Pixel coordinate grounding data
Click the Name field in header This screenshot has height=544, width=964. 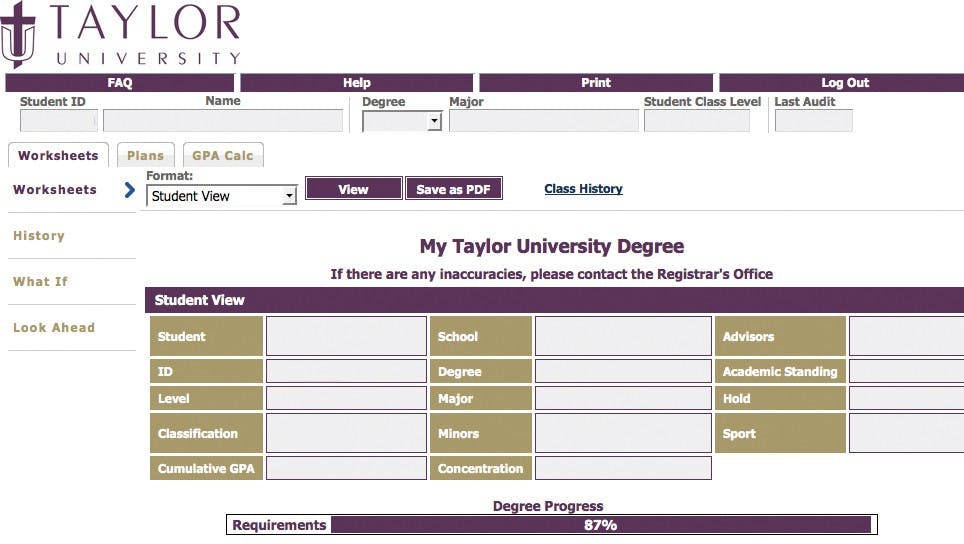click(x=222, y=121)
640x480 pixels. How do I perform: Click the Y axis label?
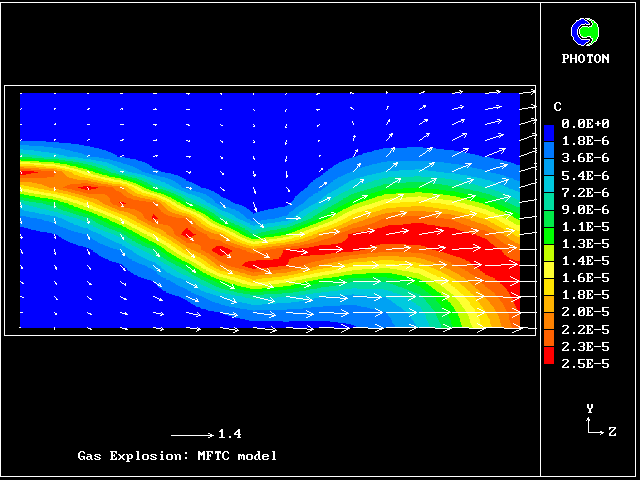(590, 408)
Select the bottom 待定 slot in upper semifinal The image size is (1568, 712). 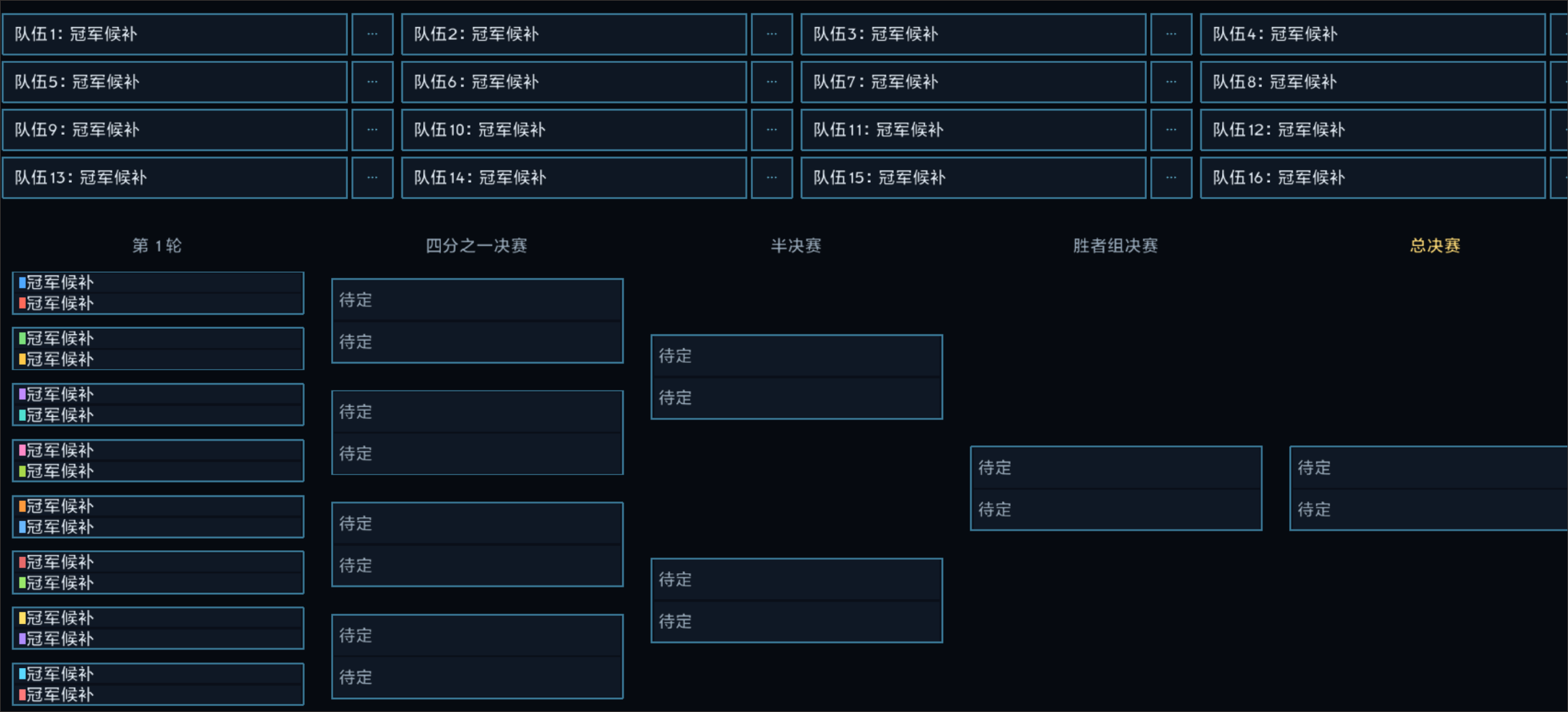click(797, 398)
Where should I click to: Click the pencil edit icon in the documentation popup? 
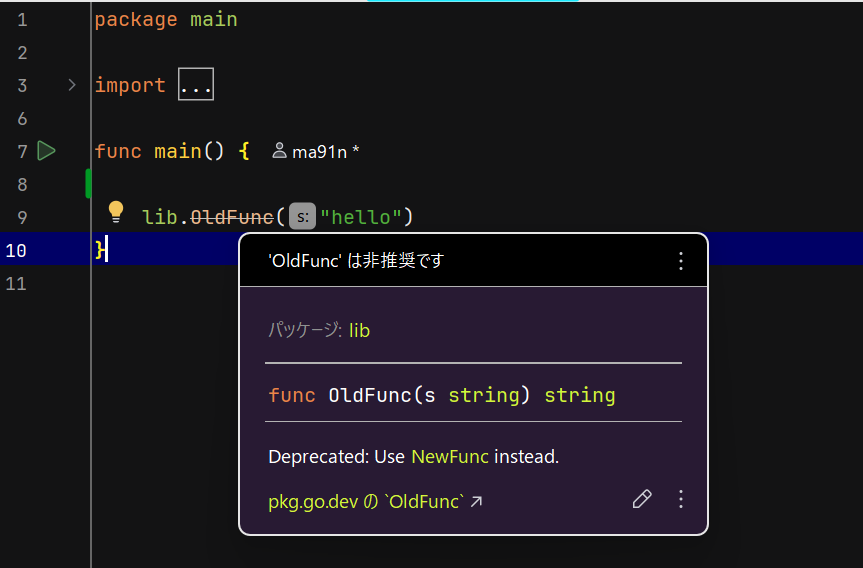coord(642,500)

• PROBLEM TO SOLVE: What is needed is a word-for-word copy of the lines from the one containing "Where should I" through the final line of the records above, both included, with the pictures left out.

• RESPONSE TO THIS TASK:
Where should I click to: Click the pencil edit icon in the documentation popup? 
coord(642,500)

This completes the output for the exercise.